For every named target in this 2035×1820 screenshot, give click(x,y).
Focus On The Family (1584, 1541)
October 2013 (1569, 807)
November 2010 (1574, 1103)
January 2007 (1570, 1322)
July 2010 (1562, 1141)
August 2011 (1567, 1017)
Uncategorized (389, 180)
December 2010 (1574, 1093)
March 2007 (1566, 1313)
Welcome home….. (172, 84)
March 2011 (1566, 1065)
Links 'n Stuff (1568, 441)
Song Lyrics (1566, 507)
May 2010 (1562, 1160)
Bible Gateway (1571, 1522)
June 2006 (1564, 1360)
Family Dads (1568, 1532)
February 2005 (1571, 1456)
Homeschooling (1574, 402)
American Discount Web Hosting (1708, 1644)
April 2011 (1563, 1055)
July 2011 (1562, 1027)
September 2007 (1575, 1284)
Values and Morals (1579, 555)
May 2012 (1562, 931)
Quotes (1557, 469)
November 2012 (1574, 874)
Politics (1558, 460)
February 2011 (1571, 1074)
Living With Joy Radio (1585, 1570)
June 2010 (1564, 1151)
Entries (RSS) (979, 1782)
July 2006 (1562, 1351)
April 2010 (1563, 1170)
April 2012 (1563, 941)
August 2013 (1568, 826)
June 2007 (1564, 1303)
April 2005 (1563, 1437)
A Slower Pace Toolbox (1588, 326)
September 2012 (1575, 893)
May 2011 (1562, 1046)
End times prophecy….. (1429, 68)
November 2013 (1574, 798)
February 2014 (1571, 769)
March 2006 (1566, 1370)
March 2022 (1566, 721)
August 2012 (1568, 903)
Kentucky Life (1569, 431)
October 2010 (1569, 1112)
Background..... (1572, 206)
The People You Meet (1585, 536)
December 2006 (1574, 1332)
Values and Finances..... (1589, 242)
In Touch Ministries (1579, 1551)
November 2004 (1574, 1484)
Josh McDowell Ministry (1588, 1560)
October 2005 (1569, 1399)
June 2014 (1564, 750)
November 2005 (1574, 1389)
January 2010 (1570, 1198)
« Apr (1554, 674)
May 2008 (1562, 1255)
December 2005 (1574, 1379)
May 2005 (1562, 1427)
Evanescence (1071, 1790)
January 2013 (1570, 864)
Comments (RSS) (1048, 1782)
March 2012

--------------------

> [How to complete this task]: Copy out every record above once more, precisely as written.

> [Solution]:
For every named target in this 2035×1820 screenshot, give click(x,y).
Focus On The Family (1584, 1541)
October 2013 (1569, 807)
November 2010 (1574, 1103)
January 2007 (1570, 1322)
July 2010 (1562, 1141)
August 2011 (1567, 1017)
Uncategorized (389, 180)
December 2010 (1574, 1093)
March 2007 (1566, 1313)
Welcome home….. (172, 84)
March 2011 (1566, 1065)
Links 'n Stuff (1568, 441)
Song Lyrics (1566, 507)
May 2010 (1562, 1160)
Bible Gateway (1571, 1522)
June 2006 (1564, 1360)
Family Dads (1568, 1532)
February 2005 (1571, 1456)
Homeschooling (1574, 402)
American Discount Web Hosting (1708, 1644)
April 2011 (1563, 1055)
July 2011 (1562, 1027)
September 2007 (1575, 1284)
Values and Morals (1579, 555)
May 2012 (1562, 931)
Quotes (1557, 469)
November 2012 (1574, 874)
Politics (1558, 460)
February 2011 (1571, 1074)
Living With Joy Radio (1585, 1570)
June 2010 (1564, 1151)
Entries (RSS) (979, 1782)
July 2006 (1562, 1351)
April 2010 (1563, 1170)
April 2012 (1563, 941)
August 2013 (1568, 826)
June 2007 (1564, 1303)
April 2005 (1563, 1437)
A Slower Pace Toolbox (1588, 326)
September 2012 (1575, 893)
May 2011 (1562, 1046)
End times prophecy….. (1429, 68)
November 2013 (1574, 798)
February 2014 (1571, 769)
March 2006 (1566, 1370)
March 2022 (1566, 721)
August 2012 (1568, 903)
Kentucky Life (1569, 431)
October 2010 (1569, 1112)
Background..... (1572, 206)
The People You Meet (1585, 536)
December 2006 (1574, 1332)
Values and Finances..... (1589, 242)
In Touch Ministries (1579, 1551)
November 2004 (1574, 1484)
Josh McDowell Ministry (1588, 1560)
October 2005 (1569, 1399)
June 2014 (1564, 750)
November 2005 (1574, 1389)
January 2010 (1570, 1198)
« Apr (1554, 674)
May 2008 (1562, 1255)
December 2005 (1574, 1379)
May 2005 (1562, 1427)
Evanescence (1071, 1790)
January 2013 (1570, 864)
Comments (RSS) (1048, 1782)
March 2012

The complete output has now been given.